Court Opinion

ID: 3320713
Source: CourtListenerOpinion
Date Created: 2016-07-05 17:38:19.699315+00
Date Added: 2024-06-11T12:40:37.069292
License: Public Domain

The right to maintain an action against a municipality for the recovery of damages for personal injuries resulting from defective highways, exists only by force of § 2020 of the General Statutes, which defines and limits the right and prescribes the conditions under which it may exist. One of these conditions is the giving to the municipality, within a prescribed time, of a written notice containing certain prescribed information. The giving of this notice is expressly made a condition precedent to any right of action. Until it is given no such right exists. The statute recognizes no equivalents, and it is not competent for the courts to extend the right given beyond the limits fixed by the General Assembly, or to create a right not contemplated by the legislature and contrary to its peremptory mandate. These principles, cogently expressed in Crocker v. Hartford, 66 Conn. 387, 390,34 A. 98, have  been recognized as the law of this State too long and repeatedly to permit of question now. *Page 276 Hoyle v. Putnam, 46 Conn. 56, 61; Fields v. Hartford  W. H.R. Co., 54 id. 9, 4 A. 105; Gardner v. New London, 63 Conn. 267, 28 A. 42; Breen
v. Cornwall, 73 Conn. 309, 312, 47 A. 322.

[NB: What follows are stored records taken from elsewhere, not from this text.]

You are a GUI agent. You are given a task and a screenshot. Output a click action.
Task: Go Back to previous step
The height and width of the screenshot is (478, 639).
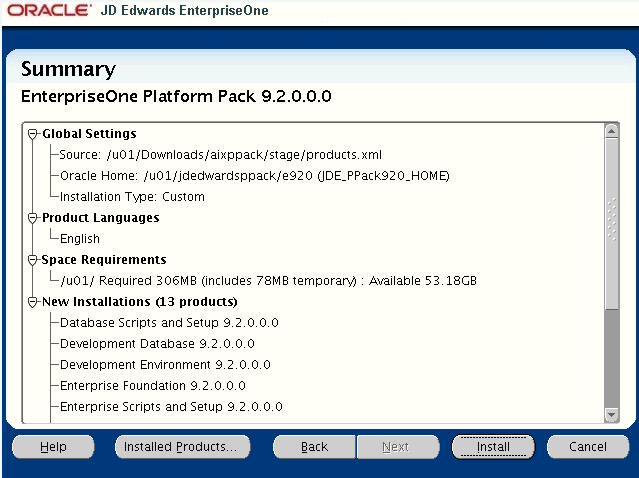pyautogui.click(x=314, y=447)
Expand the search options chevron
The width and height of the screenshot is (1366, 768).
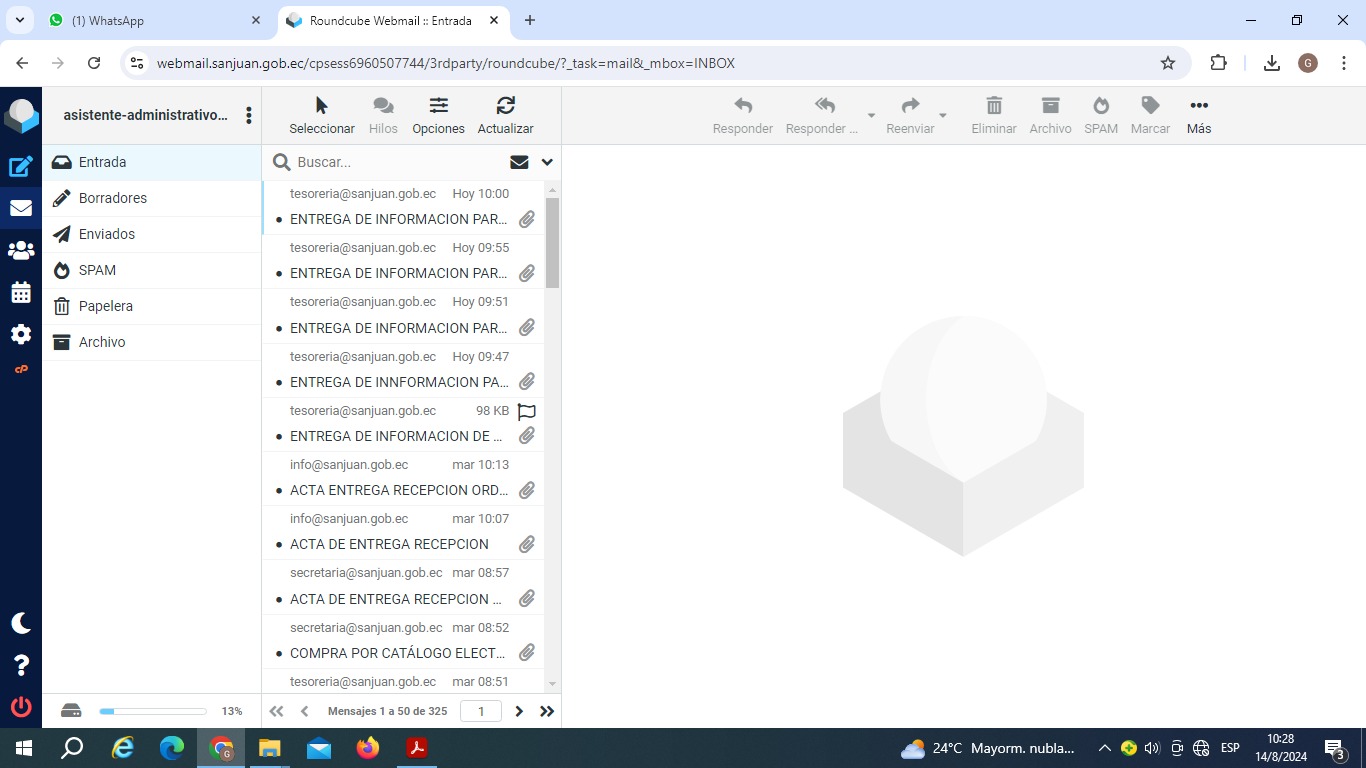(x=547, y=162)
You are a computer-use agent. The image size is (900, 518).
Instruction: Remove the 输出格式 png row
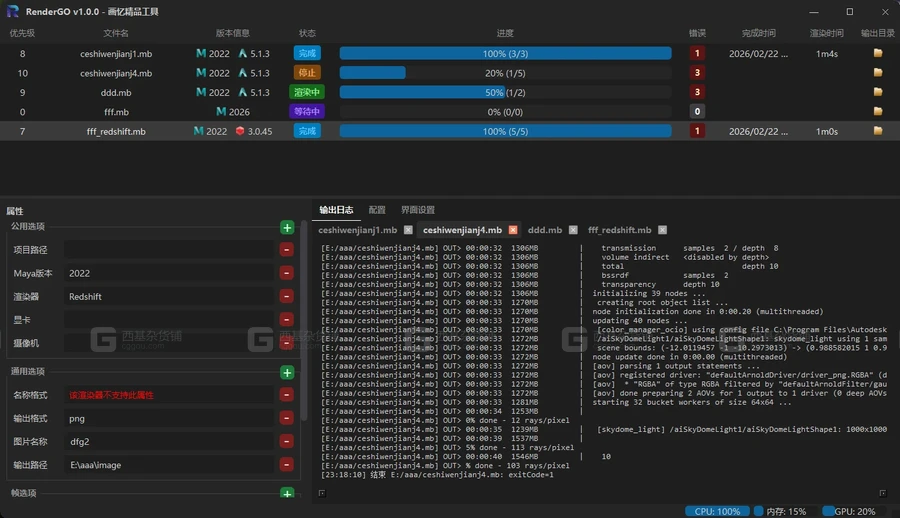click(286, 418)
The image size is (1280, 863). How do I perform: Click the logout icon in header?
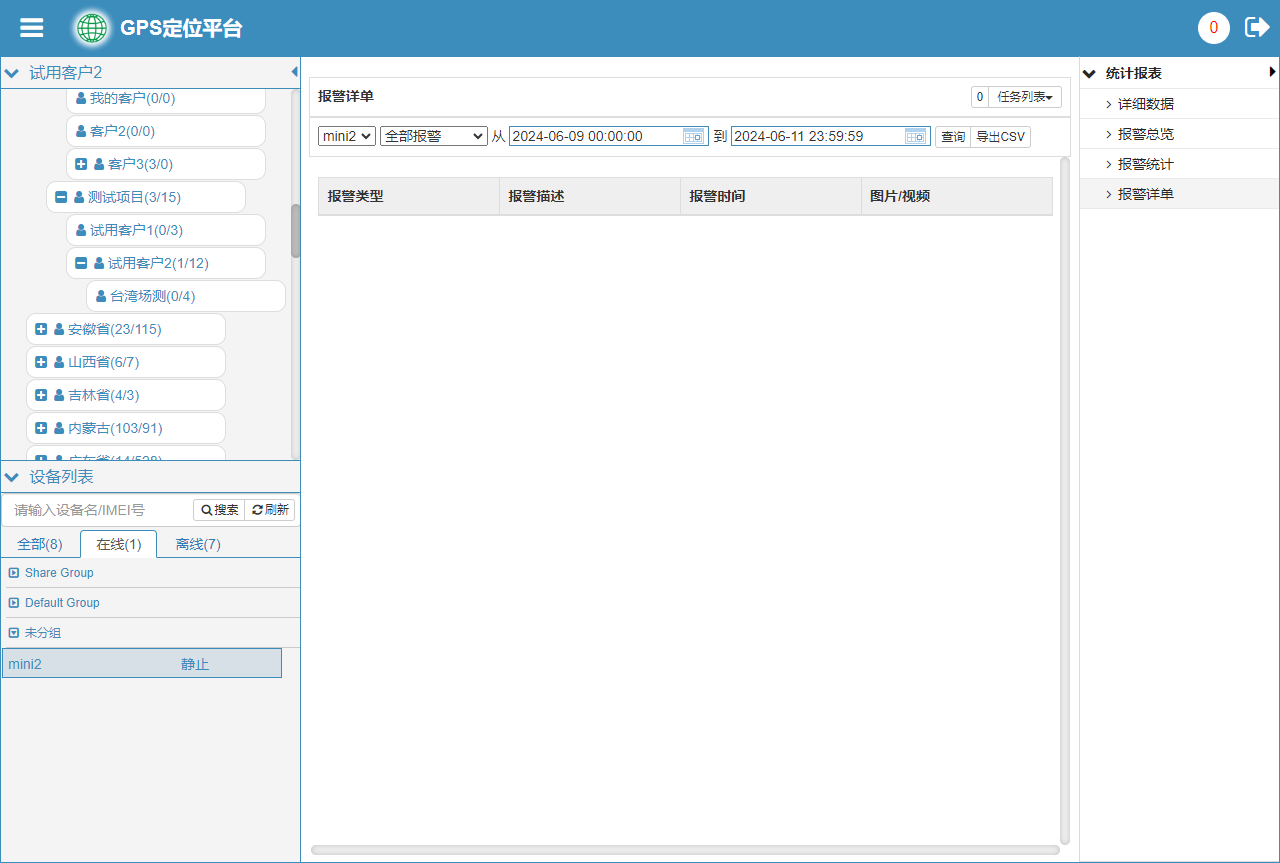tap(1256, 27)
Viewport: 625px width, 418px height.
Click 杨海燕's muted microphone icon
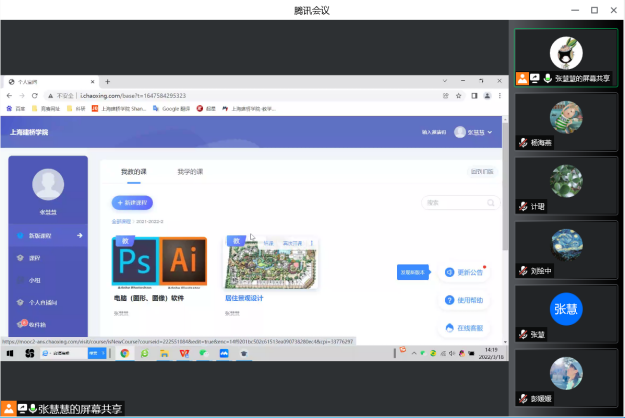click(x=523, y=144)
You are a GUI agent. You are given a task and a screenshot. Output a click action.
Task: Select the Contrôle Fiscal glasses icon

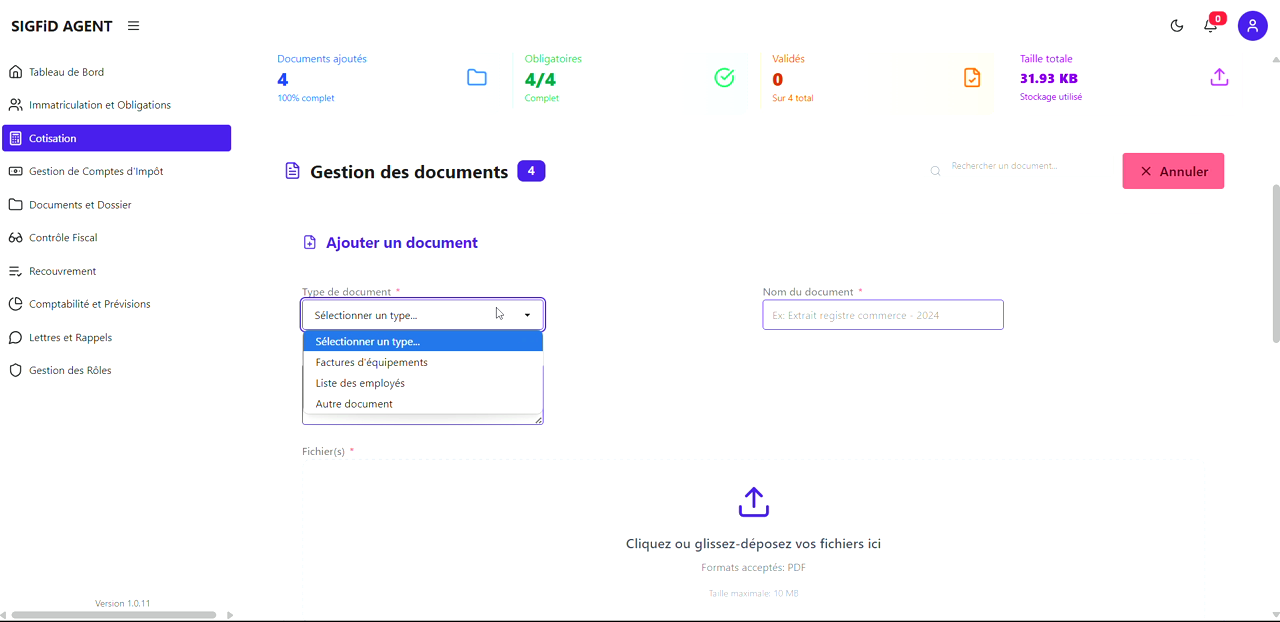pyautogui.click(x=18, y=237)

As the giving of the required notice was a condition precedent to a right of action, the plaintiff was under the necessity of alleging performance, and his complaint, without such allegation, was open to a demurrer as being insufficient. Gould on Pleading (4th Ed.), Chap. IV, § 13. See Bulkley v. Norwich  W. Ry. Co., 81 Conn. 284, 70 A. 1021.
   There is no error.
In this opinion the other judges concurred.